Extracted data entries
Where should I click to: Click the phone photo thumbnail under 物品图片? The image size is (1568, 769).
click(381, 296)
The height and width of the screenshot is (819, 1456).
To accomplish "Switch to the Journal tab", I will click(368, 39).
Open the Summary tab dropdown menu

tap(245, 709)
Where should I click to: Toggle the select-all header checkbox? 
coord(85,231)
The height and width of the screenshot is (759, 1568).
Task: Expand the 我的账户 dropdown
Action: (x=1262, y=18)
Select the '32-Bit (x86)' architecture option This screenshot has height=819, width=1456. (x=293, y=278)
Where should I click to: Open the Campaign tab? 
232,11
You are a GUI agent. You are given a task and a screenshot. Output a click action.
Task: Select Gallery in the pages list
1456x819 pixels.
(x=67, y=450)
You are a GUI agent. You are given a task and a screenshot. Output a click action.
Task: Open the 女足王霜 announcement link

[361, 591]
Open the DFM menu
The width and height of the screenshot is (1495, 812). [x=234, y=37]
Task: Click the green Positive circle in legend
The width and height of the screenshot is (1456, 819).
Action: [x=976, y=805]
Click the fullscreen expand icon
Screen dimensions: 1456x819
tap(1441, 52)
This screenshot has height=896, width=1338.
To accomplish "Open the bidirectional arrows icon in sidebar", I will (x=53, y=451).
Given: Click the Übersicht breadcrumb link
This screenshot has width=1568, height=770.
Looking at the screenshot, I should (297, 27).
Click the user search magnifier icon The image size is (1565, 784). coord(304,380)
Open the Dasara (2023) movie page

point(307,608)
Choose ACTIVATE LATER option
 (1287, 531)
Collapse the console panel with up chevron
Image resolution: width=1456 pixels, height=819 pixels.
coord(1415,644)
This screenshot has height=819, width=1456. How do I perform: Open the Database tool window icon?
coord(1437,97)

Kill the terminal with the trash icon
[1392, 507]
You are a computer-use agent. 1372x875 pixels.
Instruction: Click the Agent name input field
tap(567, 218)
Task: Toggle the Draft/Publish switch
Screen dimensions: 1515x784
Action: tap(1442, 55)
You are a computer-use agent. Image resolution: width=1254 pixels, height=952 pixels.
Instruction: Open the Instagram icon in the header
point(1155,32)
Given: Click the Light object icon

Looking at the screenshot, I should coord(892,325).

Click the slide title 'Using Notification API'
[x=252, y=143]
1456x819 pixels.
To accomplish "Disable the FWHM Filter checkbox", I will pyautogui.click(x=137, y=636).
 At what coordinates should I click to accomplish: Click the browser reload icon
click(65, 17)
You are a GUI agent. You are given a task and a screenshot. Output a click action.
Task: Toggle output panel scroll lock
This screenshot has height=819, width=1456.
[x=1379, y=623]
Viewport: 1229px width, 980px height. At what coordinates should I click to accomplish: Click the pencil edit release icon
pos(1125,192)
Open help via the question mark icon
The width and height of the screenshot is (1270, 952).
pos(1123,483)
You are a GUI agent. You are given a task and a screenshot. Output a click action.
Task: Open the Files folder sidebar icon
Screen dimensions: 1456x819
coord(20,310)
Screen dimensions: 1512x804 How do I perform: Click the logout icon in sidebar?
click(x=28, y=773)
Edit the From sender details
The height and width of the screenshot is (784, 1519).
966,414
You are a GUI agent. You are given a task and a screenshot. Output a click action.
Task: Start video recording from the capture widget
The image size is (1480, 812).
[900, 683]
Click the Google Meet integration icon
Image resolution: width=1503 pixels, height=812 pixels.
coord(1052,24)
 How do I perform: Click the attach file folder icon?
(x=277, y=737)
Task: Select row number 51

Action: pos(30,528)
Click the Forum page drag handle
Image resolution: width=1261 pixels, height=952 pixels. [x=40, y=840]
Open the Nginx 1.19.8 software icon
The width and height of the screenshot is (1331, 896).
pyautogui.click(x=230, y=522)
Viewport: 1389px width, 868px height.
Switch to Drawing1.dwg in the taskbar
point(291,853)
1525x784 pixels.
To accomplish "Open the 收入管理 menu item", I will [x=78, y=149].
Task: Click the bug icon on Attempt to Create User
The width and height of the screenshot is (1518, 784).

Aim of the exercise
Reproduce the entries above in full, exactly as they read.

Answer for the task
Where should I click to: Click the phone photo thumbnail under 物品图片? The image size is (1568, 769).
click(381, 296)
The height and width of the screenshot is (819, 1456).
To accomplish "Switch to the Journal tab", I will click(368, 39).
Open the Summary tab dropdown menu

tap(245, 709)
Where should I click to: Toggle the select-all header checkbox? 
coord(85,231)
The height and width of the screenshot is (759, 1568).
Task: Expand the 我的账户 dropdown
Action: (x=1262, y=18)
Select the '32-Bit (x86)' architecture option This screenshot has height=819, width=1456. (x=293, y=278)
Where should I click to: Open the Campaign tab? 
232,11
You are a GUI agent. You are given a task and a screenshot. Output a click action.
Task: Select Gallery in the pages list
1456x819 pixels.
(x=67, y=450)
You are a GUI agent. You are given a task and a screenshot. Output a click action.
Task: Open the 女足王霜 announcement link

[361, 591]
Open the DFM menu
The width and height of the screenshot is (1495, 812). [x=234, y=37]
Task: Click the green Positive circle in legend
The width and height of the screenshot is (1456, 819).
Action: [x=976, y=805]
Click the fullscreen expand icon
Screen dimensions: 1456x819
tap(1441, 52)
This screenshot has height=896, width=1338.
To accomplish "Open the bidirectional arrows icon in sidebar", I will (x=53, y=451).
Given: Click the Übersicht breadcrumb link
This screenshot has width=1568, height=770.
Looking at the screenshot, I should (297, 27).
Click the user search magnifier icon The image size is (1565, 784). coord(304,380)
Open the Dasara (2023) movie page

point(307,608)
Choose ACTIVATE LATER option
 (1287, 531)
Collapse the console panel with up chevron
Image resolution: width=1456 pixels, height=819 pixels.
coord(1415,644)
This screenshot has height=819, width=1456. How do I perform: Open the Database tool window icon?
coord(1437,97)

Kill the terminal with the trash icon
[1392, 507]
You are a computer-use agent. 1372x875 pixels.
Instruction: Click the Agent name input field
tap(567, 218)
Task: Toggle the Draft/Publish switch
Screen dimensions: 1515x784
Action: tap(1442, 55)
You are a computer-use agent. Image resolution: width=1254 pixels, height=952 pixels.
Instruction: Open the Instagram icon in the header
point(1155,32)
Given: Click the Light object icon

Looking at the screenshot, I should coord(892,325).

Click the slide title 'Using Notification API'
[x=252, y=143]
1456x819 pixels.
To accomplish "Disable the FWHM Filter checkbox", I will pyautogui.click(x=137, y=636).
 At what coordinates should I click to accomplish: Click the browser reload icon
click(65, 17)
You are a GUI agent. You are given a task and a screenshot. Output a click action.
Task: Toggle output panel scroll lock
This screenshot has height=819, width=1456.
[x=1379, y=623]
Viewport: 1229px width, 980px height. At what coordinates should I click to accomplish: Click the pencil edit release icon
pos(1125,192)
Open help via the question mark icon
The width and height of the screenshot is (1270, 952).
pos(1123,483)
You are a GUI agent. You are given a task and a screenshot. Output a click action.
Task: Open the Files folder sidebar icon
Screen dimensions: 1456x819
coord(20,310)
Screen dimensions: 1512x804 How do I perform: Click the logout icon in sidebar?
click(x=28, y=773)
Edit the From sender details
The height and width of the screenshot is (784, 1519).
966,414
You are a GUI agent. You are given a task and a screenshot. Output a click action.
Task: Start video recording from the capture widget
The image size is (1480, 812).
[900, 683]
Click the Google Meet integration icon
Image resolution: width=1503 pixels, height=812 pixels.
coord(1052,24)
 How do I perform: Click the attach file folder icon?
(x=277, y=737)
Task: Select row number 51

Action: pos(30,528)
Click the Forum page drag handle
Image resolution: width=1261 pixels, height=952 pixels. [x=40, y=840]
Open the Nginx 1.19.8 software icon
The width and height of the screenshot is (1331, 896).
pyautogui.click(x=230, y=522)
Viewport: 1389px width, 868px height.
Switch to Drawing1.dwg in the taskbar
point(291,853)
1525x784 pixels.
To accomplish "Open the 收入管理 menu item", I will [x=78, y=149].
Task: Click the bug icon on Attempt to Create User
The width and height of the screenshot is (1518, 784).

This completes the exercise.